The locus of control
refers to an individual’s perception about the underlying main causes of events
in their life. Rotter’s view was that an individual’s behaviour is largely
guided by ‘reinforcements’ (rewards and punishments) and through the experience
of feeling rewarded or punished, individuals develop beliefs about what caused these actions. In turn, these beliefs shape what kinds of attitudes and behaviours
people adopt over how much power individuals believe they have over events in their
lives. The locus of control construct is a belief about whether the outcomes of
an individual’s actions is contingent on what we do (internal locus of control)
or on events outside an individual’s personal control (external locus of
control).
Generally, an internal locus of
control is thought to promote better mental health and well-being. Men tend to
be more internal than women, the older people become the more internal they
become, and individuals holding senior positions in organisations tend to be
more internal in orientation. However, those individuals with an internal locus
of control need also to be competent and have a well-developed sense of self-efficacy
in order to be able to successfully experience a sense of personal control and responsibility.
Those individuals, who lack competence efficacy and perhaps opportunity, can become
anxious and or depressed.
Interestingly, the Level of Care Utilization
System, another LOCUS, is in the US at least, a widely used tool for determining
the appropriate level of service intervention for individuals with a mental
health problem. It is an approach that was developed by the American Association
of Community Psychiatrists for psychiatric and additions services. Of course
thinking about how the 'internal' can help with the external has a long history.
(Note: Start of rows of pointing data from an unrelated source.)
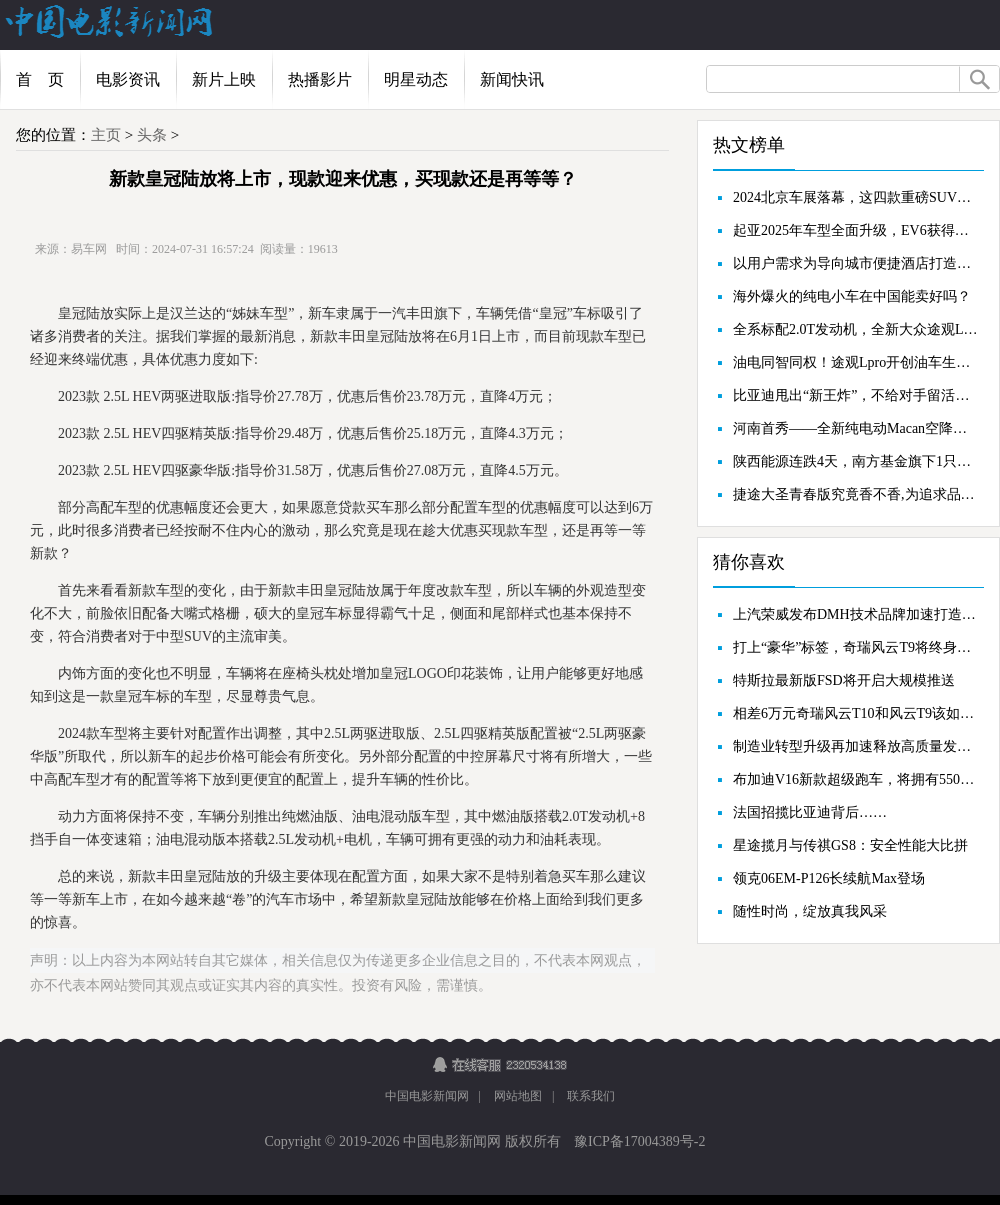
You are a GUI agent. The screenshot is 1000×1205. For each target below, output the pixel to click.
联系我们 (591, 1096)
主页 (106, 135)
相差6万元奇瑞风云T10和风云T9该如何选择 (856, 713)
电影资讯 (128, 79)
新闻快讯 (512, 79)
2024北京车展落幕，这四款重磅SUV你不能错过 (856, 197)
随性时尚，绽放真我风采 (810, 911)
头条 (152, 135)
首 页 (40, 79)
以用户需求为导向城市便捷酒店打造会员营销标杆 (856, 263)
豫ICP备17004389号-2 (638, 1141)
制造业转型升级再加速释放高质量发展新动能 (856, 746)
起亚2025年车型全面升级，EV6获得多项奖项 (856, 230)
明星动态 (416, 79)
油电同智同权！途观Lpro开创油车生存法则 (856, 362)
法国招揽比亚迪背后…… (810, 812)
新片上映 (224, 79)
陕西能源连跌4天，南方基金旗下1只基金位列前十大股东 (856, 461)
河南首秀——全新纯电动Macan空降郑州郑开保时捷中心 (856, 428)
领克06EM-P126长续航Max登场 (829, 878)
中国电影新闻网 (427, 1096)
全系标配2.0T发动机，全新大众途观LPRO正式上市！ (856, 329)
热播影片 (320, 79)
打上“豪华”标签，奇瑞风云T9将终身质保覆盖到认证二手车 (856, 647)
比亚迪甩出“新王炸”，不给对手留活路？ (856, 395)
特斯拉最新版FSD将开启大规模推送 (844, 680)
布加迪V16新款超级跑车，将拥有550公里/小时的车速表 (856, 779)
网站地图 (518, 1096)
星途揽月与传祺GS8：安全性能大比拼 (850, 845)
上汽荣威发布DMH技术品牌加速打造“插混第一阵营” (856, 614)
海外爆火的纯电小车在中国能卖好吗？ (852, 296)
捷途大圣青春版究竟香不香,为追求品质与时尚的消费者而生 (856, 494)
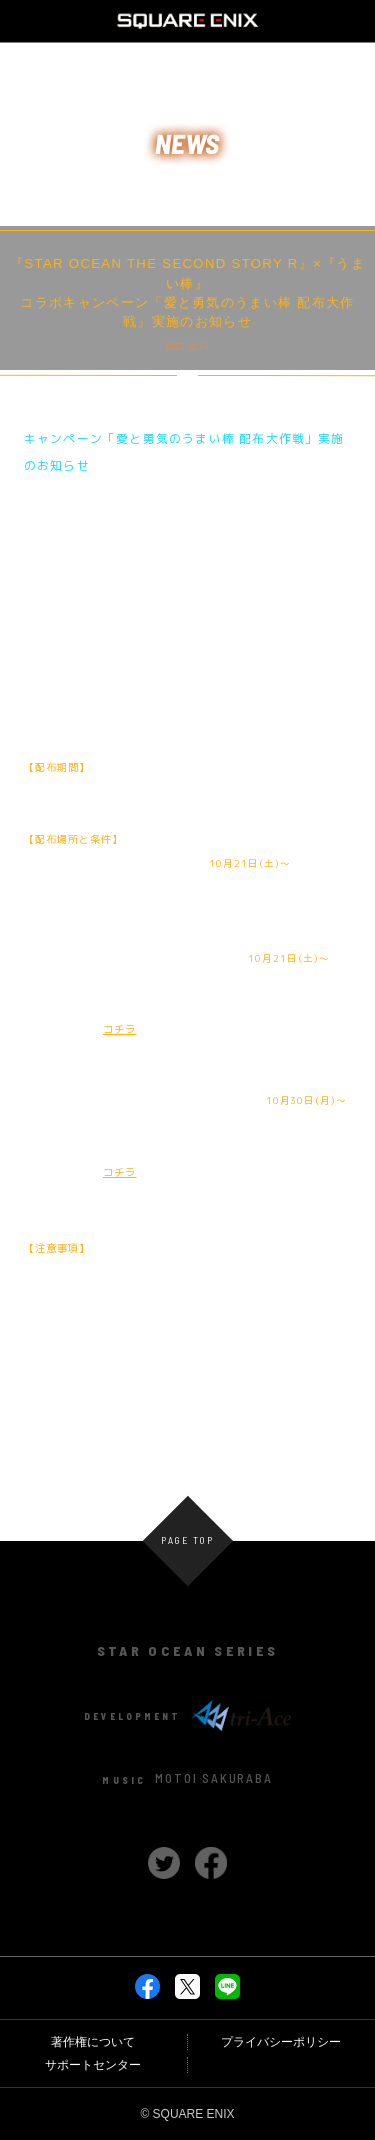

A glass of gin was once ‘prescribed’
to ward off the plague, a glass of wine to’ defend the body from corruption’
and a sip of absinthe to cure the body of round worms (Ok, the last example is the
internal curing the internal). When I trained as a nurse, patients were still being prescribed a bottle of stout a day, and there would always be a bottle of brandy in the medicine cabinet. These
days our understanding of the harm alcohol has on both the individual and society
as whole has meant that it has been removed from prescription pads.
Over the years the Royal Colleges
(of Psychiatrists and Physicians) have been free with their advice as to how
much we should all drink and in so doing how we might avoid the harm caused by alcohol.
I am not sure what Julian Rotter would have said about such advice, although
there is a Drinking Locus of Control Scale developed by Keyson and Janda back
in 1972. Me, well I have a bottle of sparkling Shiraz cooling in the fridge ready
to sip at dinner, and I will raise a glass to Julian!